A expansão do universo foi uma das descobertas mais importantes do século XX, na realidade de todos os séculos, e transformou o debate sobre o fato de o universo ter ou não um início: de fato, se atualmente as galáxias estão se separando, vê-se que, no passado, eram mais próximas entre elas.


Muitos cientistas, pelo contrário, não estavam de acordo sobre fato de o universo ter tido um início, porque isso parecia subentender um fracasso da física. Para entender como o universo nasceu se deveria recorrer a um agente externo. Esses mesmos cientistas, no entanto, avançaram em teorias para as quais o universo se expandia sim no presente, mas não teve um início. Dois russos, Lifshitz e Khalatnikov afirmaram realmente ter demonstrado que, em densidade infinita, uma contração geral sem uma simetria exata sempre provocaria um ricocheteio. Esse resultado era muito conveniente para o materialismo dialético marxista-leninista, porque evitava perguntas incômodas sobre a criação do universo. Tornou-se, porém, um dogma para os cientistas soviéticos.


Quando Lifshitz e Khalatnikov publicaram sua afirmação, eu era um estudante de 20 anos na pesquisa de qualquer coisa para completar a tese de doutorado. Do momento em que não acreditou nas suas chamadas provas, iniciei, com Roger Penrose, a desenvolver novas técnicas matemáticas para estudar a questão. Juntos, demonstramos que era impossível que o universo ricocheteasse. Se a Teoria Geral da Relatividade de Einstein está correta, haverá uma singularidade, um ponto de densidade e de curvatura espaço-temporal infinitas onde o tempo tem um começo.

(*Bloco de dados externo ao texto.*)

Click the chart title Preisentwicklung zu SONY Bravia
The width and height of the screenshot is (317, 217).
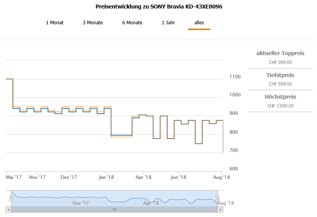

Nesse último século, fizemos progressos enormes na cosmologia. A Teoria Geral da Relatividade e a descoberta da expansão do universo quebrou em pedaços a velha imagem de um universo que sempre existiu e que sempre existirá. A relatividade geral, pelo contrário, previa que o universo, e o tempo mesmo, tiveram início com o Big Bang. Previa, além disso, que o tempo teria fim nos buracos negros. A descoberta das microondas cósmicas de fundo e as observações dos buracos negros sustentam essas conclusões.


Embora tenha se dado passos de gigante, nem tudo foi resolvido. Ainda não temos uma boa compreensão, em nível teórico, das observações que demonstram que a expansão do universo tenha recomeçado a acelerar, depois de um longo período de desaceleração. Sem tal compreensão, não poderemos estar seguros do futuro do universo. Continuará a se expandir para sempre?


A inflação é uma lei da natureza? O universo está destinado a sofrer um novo colapso? Novos resultados baseados sobre a observação e progressos teóricos estão chegando rapidamente. A cosmologia é uma matéria muito entusiasta e ativa. Estamos sempre mais próximos de responder às perguntas de sempre: “Por que estamos aqui?”, “De onde viemos?”. Eu acredito que essas perguntas podem encontrar suas respostas dentro do campo da ciência.